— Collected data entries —
╭──

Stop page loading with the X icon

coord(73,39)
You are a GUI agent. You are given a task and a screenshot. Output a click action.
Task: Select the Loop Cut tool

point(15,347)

╰──

— WORK ITEM —
Your task is to set down exactly the lines from the line containing "You are a GUI" to the end of the data above, including both ends.

— RESPONSE TO THE EXERCISE —
You are a GUI agent. You are given a task and a screenshot. Output a click action.
Task: Select the Loop Cut tool

point(15,347)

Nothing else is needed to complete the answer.